In this vein, Sheikh Mohammed bin Zayed Al Nahyan underscored that Syria is a fundamental pillar of Arab security, and that the UAE is keen to strengthen cooperation with Damascus towards attaining aspirations of the Syrian people to stability and development. For his part, Sheikh Mohammed bin Rashid expressed the UAE’s keenness to discover new paths of constructive cooperation with Syria and identify opportunities to advance this cooperation for the common interests of the two brotherly peoples.
On the other hand, the statement issued by the Syrian Presidency highlighted assertions made by President Al-Assad on the major role the UAE plays given its balanced policies on international issues.
Notably, this was Al-Assad’s first visit to an Arab country since the beginning of the conflict in March 2011 and suspension of Syria’s membership in the Arab League in November 2011. In many respects, the visit represented an about-turn in Al-Assad’s foreign trips, which were generally confined to Russia and Iran.

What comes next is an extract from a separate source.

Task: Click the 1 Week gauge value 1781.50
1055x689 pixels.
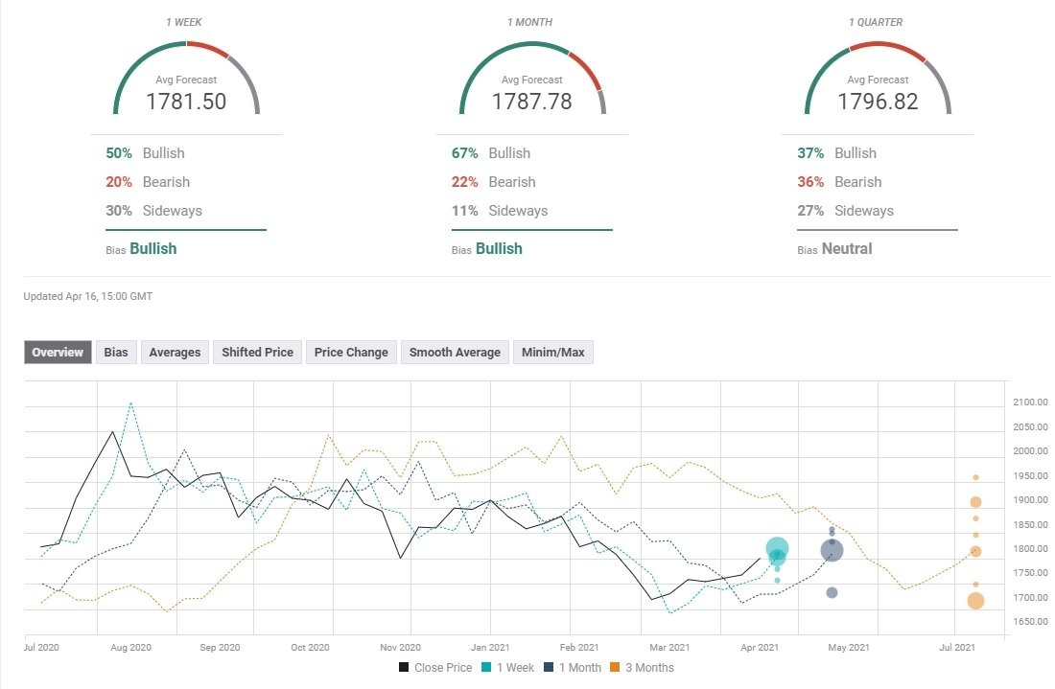Action: [186, 102]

Re-Establishment of Emirati-Syrian Relations
Al-Assad’s visit can be seen as a culmination of rapprochement efforts made by both countries over the past three years. On 27 December 2018, Abu Dhabi reopened its embassy in Damascus. Restoration of diplomatic relations opened the door for improving the economic relations, as has been evidenced by the convening of the UAE-Syrian Private Sector Forum in January 2019 by the Federation of UAE Chambers of Commerce and Industry in cooperation with the Abu Dhabi Chamber of Commerce and Industry to explore avenues for strengthening investment and commercial cooperation between Emirati and Syrian entrepreneurs and defining available opportunities.
In this connection, heads and directors of the Syrian Chambers and Syrian entrepreneurs presented a review of the key investment opportunities in Syria, including investment in the tourism, service, industry, alternative energy, and construction sectors, as well as trade exchange and organization of economic exhibitions. Furthermore, in August 2019, about 40 Emirati businessmen took part in a trade fair in Damascus aimed at encouraging foreign investment in reconstruction efforts.

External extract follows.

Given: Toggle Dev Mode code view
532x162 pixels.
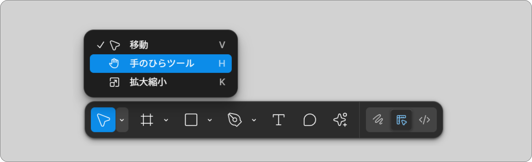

In March 2021, the Syrian-UAE relations witnessed a new development pertaining to the evolution of the UAE vision of the crisis, expressed in the press conference between Sheikh Abdullah bin Zayed Al Nahyan, UAE Minister of Foreign Affairs and International Cooperation, and his Russian counterpart Sergey Lavrov, where he stressed the need to support Syria’s return to the Arab League, which requires an effort from both Syria as well as member states of the Arab League, underlining the complexity that the US sanctions pose to Syria.
In the months that followed the re-election of the Syrian president in May 2021, further meetings were held between Syrian and Emirati officials in the UAE, to discuss ways to deepen political and economic cooperation between the two countries, including a possible role for the UAE in rehabilitating and developing water networks and infrastructure in Syria. The Syrian-Emirati Joint Businessmen Council was reactivated at the end of October 2021, simultaneously with Syria’s participation in Expo 2020 in Dubai at the invitation of the UAE. On 20 October 2021, the Crown Prince of Abu Dhabi received a phone call from the Syrian President, in which they discussed the relations between the two countries and ways to enhance joint cooperation in various fields for their mutual interests and tackled developments of the situation in Syria and the Middle East as well as other issues of common interest.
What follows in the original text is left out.